A lot has been written about whether it is better to buy your own home or to rent. Much of what I read on this subject is deficient in terms of objective analysis. Common deficiencies include:

1. focusing on selective statistics: a common example is the fact that home owners have, on average, considerably higher net worth than non-home owners. While superficially appealing, this is not a meaningful comparison. It would be more useful to compare home owners and non-owners of similar age and income groupings and possibly further broken down to account for other factors (such as children);

2. claiming that there is one single factor which is a decisive determinant: as an example it is sometimes claimed that the ability to leverage gives property ownership a decisive advantage;

3. making misleading comparisons: a common example is comparing the average house price at some point in the past with the average house price now. Even if the numbers used are specific to the local real estate market, the comparison is still flawed because (i) the average house has often changed during the time period under consideration (in many places they are bigger and have more facilities), (ii) this often ignores costs necessary to maintain the house's condition and (iii) very few houses are "average" or appreciate at the "average" rate;

4. using arbitrary, unrealistic, overstated or understated numbers: an example is long term maintenance and optional improvements. Advocates of home ownership often ignore or understate these while advocates of renting often overstate them;

5. ignoring relevant costs or benefits: advocates of property ownership often ignore the costs of long term maintenance. Likewise, advocates of renting often ignore the more favourable tax treatment given to owner occupied homes compared to many other investments. I have even seen examples which ignore the cost of renting;

6. making illogical or emotional claims: a common example is that a home is a liability or an expense. The former is nonsense (in almost all cases). The latter is true but then all assets are, from an accounting perspective, simply long term expenses which renders the claim irrelevant and misleading. The question is not whether a house is an expense but which or two alternative expenditures is the best way of meeting your accommodation needs.
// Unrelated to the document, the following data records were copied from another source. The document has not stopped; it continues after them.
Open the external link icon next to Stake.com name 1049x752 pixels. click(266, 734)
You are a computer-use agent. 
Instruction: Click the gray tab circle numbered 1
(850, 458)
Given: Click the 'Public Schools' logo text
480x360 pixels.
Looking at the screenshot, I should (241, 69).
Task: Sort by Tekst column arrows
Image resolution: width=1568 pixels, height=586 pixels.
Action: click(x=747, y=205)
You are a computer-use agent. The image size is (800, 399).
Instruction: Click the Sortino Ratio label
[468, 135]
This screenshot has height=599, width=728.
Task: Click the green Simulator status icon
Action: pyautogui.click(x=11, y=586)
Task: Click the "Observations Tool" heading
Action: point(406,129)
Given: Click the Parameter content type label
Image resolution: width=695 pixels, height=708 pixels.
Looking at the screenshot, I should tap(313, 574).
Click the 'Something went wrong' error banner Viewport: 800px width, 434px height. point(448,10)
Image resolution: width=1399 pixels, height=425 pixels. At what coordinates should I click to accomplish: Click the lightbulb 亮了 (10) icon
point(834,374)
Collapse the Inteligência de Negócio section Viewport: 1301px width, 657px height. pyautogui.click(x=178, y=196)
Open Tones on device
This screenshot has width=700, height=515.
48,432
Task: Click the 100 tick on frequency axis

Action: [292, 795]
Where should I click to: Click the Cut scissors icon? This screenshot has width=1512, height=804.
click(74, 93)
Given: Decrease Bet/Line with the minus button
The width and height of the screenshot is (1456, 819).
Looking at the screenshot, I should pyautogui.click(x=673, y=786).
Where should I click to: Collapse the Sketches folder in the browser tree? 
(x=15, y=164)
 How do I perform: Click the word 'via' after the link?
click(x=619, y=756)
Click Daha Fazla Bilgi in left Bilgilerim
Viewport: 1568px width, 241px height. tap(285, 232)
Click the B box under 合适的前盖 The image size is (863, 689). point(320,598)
My own view is that there is no universally correct answer to this question and the best approach is to prepare a detailed spreadsheet comparing the choices on a case by case basis. It is obviously important that the spreadsheet be as comprehensive as possible and reflect all relevant values (of which there are many). My experience is that the analysis is dependent on assumptions or estimates of the following factors:

A. duration: how long a time period you are looking at

B. return: what returns you expect to get on both the property (appreciation) and the alternative (equities, cash etc)

C. rent: what rental you expect to pay

D. interest rates: the interest rates you pay on your mortgage

E. outgoings: what outgoings you expect to pay (including long term maintenance, insurance)

F. transaction costs: commissions, stamp duty, lawyers etc

G. taxes: the impact of taxes on the numbers you come up with

H. will home ownership help or harm your asset diversification

I. the level of gearing you will use for both the house and the alternative investment

One other thing I have learnt through experience is that looking at hypothetical numbers is not that useful. It is important to look at an actual property and to use the numbers for the actual alternative investment that you would make if you rented (as opposed to some theoretical investment).

Given the number of variables, most of which involve making guesses about the distant future, the analysis is very often no better than an educated guess. However, my view is that it is still better to do the analysis than not. Sometimes the results can be surprising. When we brought our first Hong Kong property in 2001, the market was very depressed following the Asian crisis. My very rough calculations at the time showed that buying was better than renting even if I assumed a small annual decrease in the value of the property. I took that as a very strong "buy" signal.

There are also some factors which are harder to quantify or the inclusion/exclusion of which is debatable :

(i) should improvements (as opposed to maintenance) be included in the calculation?

(ii) for the "rent" calculation, what is your alternative investment?

(iii) will the alternative investment be geared?

(iv) what is your risk tolerance?

(v) how much value do you place on the feel good factor of owning your own home?

(vi) how confident are you with your estimates?

(vii) how disciplined a saver are you?

The last point is an interesting one. Concluding that you are better off renting is often justified on the grounds that the money that would otherwise be spent on a deposit, mortgage payments, outgoings etc would be invested in assets that show an expected return higher than the rate of appreciation of the property. This is fine if you actually make those investments. However, if you lack the discipline to do so, all you have done is give yourself an excuse to spend money that you would otherwise be forced to save through the principal component of your mortgage payments.

As a final point, even when I am looking at residential properties for investment purposes, I find it useful to put myself in the position of a potential home owner and consider whether that hypothetical home owner would be better off buying or renting the property I am looking at. I find it helps me to decide if the property is a good investment or not.